I am at a hackathon in Chicago Illinois at Illinois Institute of technology and I have to use sha-1 on some facts before I pass then to an api so I can make a project for the Hackathon. You did a wonderful job telling me what she-1 was so I could understand the cryptic api documentation. Thank you very much.
This is my favorite guy on this channel. I just love stuff like this.
The washing machine example really helped seal in this topic I was trying to understand and helped me on my final project. Thank you!!!

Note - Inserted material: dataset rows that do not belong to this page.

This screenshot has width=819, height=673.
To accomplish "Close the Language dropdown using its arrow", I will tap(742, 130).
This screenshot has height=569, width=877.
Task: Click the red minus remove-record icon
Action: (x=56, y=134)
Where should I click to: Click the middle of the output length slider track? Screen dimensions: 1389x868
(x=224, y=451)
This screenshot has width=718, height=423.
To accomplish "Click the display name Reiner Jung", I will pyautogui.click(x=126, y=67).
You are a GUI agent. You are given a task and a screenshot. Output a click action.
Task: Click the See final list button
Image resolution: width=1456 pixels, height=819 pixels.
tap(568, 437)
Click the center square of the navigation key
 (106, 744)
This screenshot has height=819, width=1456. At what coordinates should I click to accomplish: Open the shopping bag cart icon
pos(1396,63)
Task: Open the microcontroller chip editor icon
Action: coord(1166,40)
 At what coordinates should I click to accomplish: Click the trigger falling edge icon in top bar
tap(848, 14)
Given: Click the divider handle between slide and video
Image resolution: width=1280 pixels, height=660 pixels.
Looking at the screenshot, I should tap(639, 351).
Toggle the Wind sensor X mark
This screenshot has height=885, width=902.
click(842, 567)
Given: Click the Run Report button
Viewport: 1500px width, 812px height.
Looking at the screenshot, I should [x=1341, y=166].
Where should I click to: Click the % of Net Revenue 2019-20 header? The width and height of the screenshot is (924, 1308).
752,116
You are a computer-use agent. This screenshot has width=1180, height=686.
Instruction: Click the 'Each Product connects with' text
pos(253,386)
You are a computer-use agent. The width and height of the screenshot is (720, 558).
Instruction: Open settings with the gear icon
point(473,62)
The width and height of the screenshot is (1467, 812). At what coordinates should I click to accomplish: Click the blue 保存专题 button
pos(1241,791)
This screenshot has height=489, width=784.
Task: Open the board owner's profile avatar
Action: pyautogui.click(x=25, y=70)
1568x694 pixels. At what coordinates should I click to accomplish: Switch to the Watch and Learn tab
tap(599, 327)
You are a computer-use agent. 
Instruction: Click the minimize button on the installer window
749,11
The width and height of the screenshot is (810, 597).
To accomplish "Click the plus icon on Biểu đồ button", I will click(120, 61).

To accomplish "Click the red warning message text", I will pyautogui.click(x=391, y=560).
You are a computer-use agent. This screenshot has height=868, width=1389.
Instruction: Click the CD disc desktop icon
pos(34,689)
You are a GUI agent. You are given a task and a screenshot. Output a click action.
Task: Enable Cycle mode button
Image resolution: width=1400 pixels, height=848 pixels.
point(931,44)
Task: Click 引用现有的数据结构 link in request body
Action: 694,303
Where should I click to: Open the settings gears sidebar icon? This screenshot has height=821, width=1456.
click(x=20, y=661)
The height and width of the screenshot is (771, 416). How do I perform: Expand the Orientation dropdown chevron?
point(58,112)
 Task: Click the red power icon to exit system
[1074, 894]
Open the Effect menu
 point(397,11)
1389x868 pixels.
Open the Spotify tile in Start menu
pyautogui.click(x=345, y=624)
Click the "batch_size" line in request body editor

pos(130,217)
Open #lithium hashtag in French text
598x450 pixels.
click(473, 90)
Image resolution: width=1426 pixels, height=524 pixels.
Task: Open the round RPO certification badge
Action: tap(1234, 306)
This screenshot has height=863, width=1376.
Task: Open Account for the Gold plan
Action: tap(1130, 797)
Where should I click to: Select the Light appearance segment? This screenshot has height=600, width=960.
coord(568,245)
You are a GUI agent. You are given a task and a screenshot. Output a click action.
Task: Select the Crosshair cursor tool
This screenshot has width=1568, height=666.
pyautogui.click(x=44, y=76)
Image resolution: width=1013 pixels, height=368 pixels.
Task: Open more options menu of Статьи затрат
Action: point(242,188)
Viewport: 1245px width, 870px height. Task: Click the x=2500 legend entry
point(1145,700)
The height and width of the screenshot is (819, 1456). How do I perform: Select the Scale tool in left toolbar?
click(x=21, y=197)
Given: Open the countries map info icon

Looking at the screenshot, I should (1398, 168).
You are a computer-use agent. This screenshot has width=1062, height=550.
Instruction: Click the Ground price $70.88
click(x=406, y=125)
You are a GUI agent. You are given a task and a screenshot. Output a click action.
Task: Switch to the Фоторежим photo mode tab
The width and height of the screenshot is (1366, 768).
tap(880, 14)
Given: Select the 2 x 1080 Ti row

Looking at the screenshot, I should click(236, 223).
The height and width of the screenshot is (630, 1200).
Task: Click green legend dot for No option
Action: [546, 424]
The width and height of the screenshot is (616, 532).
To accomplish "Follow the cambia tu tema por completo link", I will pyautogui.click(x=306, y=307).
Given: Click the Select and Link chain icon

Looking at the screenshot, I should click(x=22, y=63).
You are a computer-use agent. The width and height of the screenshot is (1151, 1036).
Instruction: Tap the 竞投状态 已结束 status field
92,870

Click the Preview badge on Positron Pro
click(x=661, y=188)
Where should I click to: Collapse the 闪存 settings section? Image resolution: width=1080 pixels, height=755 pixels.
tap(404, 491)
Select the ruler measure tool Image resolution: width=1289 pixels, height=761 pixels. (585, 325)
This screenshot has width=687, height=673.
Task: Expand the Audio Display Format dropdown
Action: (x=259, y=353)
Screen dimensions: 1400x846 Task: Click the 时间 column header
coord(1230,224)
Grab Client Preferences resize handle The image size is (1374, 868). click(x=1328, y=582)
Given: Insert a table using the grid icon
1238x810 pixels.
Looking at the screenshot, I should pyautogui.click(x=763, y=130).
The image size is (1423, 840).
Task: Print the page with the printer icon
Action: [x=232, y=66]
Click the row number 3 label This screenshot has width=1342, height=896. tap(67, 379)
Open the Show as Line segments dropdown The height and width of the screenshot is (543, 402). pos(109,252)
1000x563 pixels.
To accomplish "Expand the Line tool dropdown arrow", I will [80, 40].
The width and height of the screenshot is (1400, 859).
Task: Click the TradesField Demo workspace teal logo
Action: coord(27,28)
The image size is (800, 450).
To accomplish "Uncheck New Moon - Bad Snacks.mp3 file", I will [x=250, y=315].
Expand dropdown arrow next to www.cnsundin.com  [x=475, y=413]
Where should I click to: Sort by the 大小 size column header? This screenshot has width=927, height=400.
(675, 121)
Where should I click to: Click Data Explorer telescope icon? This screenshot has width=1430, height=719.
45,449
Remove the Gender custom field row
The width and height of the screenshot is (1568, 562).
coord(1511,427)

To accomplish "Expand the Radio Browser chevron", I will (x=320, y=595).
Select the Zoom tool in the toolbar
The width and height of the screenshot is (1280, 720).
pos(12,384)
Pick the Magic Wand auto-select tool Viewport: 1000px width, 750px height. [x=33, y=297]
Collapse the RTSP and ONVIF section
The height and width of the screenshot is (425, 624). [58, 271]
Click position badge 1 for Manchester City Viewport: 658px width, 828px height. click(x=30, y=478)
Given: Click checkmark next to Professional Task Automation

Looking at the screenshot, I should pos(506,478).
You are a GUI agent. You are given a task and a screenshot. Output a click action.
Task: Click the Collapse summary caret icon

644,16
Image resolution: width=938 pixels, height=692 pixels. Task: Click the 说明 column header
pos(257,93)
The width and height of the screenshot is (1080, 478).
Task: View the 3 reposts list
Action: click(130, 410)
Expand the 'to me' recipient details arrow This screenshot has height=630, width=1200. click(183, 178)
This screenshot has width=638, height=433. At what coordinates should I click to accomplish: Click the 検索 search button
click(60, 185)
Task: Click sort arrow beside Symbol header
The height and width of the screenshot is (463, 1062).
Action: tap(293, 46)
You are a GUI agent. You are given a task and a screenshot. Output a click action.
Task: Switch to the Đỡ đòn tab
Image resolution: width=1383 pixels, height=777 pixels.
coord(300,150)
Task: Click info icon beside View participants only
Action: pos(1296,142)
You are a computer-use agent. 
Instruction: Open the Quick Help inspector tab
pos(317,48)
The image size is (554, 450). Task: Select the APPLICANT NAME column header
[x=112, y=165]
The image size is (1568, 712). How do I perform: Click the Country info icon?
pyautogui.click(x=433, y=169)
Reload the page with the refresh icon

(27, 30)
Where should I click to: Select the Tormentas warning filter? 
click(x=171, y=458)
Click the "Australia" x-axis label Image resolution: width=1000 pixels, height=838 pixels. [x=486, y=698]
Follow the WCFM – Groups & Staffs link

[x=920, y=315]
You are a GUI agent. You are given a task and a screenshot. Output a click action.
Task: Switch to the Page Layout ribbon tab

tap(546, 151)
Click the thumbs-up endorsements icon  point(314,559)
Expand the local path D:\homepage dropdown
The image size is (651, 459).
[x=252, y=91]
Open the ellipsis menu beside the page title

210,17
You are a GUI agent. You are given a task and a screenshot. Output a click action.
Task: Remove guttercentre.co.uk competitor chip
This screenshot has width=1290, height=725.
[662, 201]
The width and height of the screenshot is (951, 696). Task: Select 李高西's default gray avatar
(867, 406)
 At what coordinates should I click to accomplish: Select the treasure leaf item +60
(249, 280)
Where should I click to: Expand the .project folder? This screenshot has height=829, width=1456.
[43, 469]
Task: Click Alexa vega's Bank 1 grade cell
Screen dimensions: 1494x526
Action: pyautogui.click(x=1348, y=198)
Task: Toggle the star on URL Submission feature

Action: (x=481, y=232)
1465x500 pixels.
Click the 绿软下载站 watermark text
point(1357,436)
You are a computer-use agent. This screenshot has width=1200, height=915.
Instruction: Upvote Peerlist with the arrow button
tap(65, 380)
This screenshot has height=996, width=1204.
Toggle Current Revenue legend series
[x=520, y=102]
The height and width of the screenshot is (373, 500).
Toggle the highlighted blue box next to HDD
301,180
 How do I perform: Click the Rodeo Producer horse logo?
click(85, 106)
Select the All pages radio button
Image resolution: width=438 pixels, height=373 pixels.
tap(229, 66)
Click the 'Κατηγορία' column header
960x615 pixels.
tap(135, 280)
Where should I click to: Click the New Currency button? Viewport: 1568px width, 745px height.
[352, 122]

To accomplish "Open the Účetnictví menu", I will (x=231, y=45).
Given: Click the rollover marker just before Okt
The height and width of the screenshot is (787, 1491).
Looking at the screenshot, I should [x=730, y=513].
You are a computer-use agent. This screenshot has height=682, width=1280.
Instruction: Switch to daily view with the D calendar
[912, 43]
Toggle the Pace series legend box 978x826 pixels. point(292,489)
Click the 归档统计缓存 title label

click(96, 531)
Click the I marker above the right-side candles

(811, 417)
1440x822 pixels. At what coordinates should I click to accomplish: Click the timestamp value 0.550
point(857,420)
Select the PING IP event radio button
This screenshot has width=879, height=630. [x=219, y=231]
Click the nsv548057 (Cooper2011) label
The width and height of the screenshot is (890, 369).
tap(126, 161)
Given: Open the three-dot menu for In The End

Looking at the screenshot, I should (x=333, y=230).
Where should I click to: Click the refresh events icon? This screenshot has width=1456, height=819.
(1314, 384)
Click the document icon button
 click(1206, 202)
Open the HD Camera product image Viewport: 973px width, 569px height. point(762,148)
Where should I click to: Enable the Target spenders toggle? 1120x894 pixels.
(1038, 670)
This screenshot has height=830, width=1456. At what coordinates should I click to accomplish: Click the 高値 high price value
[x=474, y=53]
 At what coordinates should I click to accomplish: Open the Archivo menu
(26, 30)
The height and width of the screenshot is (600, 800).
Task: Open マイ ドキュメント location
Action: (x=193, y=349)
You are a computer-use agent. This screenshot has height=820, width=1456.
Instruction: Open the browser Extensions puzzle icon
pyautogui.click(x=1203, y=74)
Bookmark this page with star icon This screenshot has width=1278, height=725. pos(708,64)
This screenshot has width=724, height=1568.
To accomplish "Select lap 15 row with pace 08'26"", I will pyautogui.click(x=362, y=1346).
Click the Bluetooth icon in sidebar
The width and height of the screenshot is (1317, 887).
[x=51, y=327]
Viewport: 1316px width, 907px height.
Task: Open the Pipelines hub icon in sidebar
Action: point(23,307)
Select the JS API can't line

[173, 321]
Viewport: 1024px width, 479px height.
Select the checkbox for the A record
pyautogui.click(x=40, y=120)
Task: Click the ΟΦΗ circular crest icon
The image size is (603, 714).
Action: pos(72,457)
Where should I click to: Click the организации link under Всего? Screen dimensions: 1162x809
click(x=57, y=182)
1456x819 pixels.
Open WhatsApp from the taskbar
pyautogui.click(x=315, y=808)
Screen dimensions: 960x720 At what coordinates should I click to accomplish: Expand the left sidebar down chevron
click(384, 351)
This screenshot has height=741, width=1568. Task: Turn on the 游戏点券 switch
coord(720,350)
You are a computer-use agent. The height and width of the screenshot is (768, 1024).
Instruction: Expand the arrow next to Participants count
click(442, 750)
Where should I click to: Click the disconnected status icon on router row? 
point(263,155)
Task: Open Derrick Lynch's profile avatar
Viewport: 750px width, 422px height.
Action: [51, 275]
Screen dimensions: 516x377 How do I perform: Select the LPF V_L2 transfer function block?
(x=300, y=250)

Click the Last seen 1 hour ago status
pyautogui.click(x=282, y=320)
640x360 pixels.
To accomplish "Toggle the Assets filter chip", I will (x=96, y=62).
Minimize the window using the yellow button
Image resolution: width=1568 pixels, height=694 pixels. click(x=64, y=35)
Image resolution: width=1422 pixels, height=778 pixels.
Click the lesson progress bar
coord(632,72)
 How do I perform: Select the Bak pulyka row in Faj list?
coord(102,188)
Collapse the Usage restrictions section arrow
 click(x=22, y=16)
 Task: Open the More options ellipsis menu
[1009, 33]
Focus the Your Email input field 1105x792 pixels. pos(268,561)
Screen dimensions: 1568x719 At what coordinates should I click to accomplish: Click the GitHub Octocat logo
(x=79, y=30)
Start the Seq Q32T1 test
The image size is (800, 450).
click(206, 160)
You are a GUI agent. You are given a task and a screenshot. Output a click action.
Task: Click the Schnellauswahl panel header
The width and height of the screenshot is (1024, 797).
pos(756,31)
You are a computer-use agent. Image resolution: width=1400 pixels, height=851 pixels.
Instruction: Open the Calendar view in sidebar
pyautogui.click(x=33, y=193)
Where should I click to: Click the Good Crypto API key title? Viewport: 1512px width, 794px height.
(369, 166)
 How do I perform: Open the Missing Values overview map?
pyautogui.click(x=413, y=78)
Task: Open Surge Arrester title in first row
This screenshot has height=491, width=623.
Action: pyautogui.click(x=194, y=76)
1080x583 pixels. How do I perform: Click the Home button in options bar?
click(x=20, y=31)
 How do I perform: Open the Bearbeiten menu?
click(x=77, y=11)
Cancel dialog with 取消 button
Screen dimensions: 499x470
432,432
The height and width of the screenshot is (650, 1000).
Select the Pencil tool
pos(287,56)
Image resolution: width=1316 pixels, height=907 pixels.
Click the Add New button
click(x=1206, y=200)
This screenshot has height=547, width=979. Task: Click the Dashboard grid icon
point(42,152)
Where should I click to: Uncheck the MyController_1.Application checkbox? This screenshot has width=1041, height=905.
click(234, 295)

Thanks, Dr Pound (if you read this). I find your demeanour easy to engage with, and you set me off on the journey of understanding fully (with much work!).
pound for pound Mike pound is the best narrator on computerphile
My dealer need this.
Appreciate your feed back!
Thanks for watching, for more info and guidance on how to trade and earn.
W…h…a…t…s…A…p…p~~M.E……
+…1…7…2…0…3…1…9…7…5…5…1
😂😂😂😂😂
😆
🤣
Hmm, so far this is fairly straightforward, but the interesting part would be how exactly these compression functions work. Will there be a follow-up video on that?
In essence, it generates 80 32 bit words derived from bits of the plaintext, then the state does right circular shifts, some XORs, some bitwise ANDs, addition with the round word and round constant, and then permutation between all state variables
@@liljuan206 thanks, this really helped clearing things up
it isn't compression he is describing it is hashing. which is not what encryption is. which is what sha is. (notice the s part stands for secure).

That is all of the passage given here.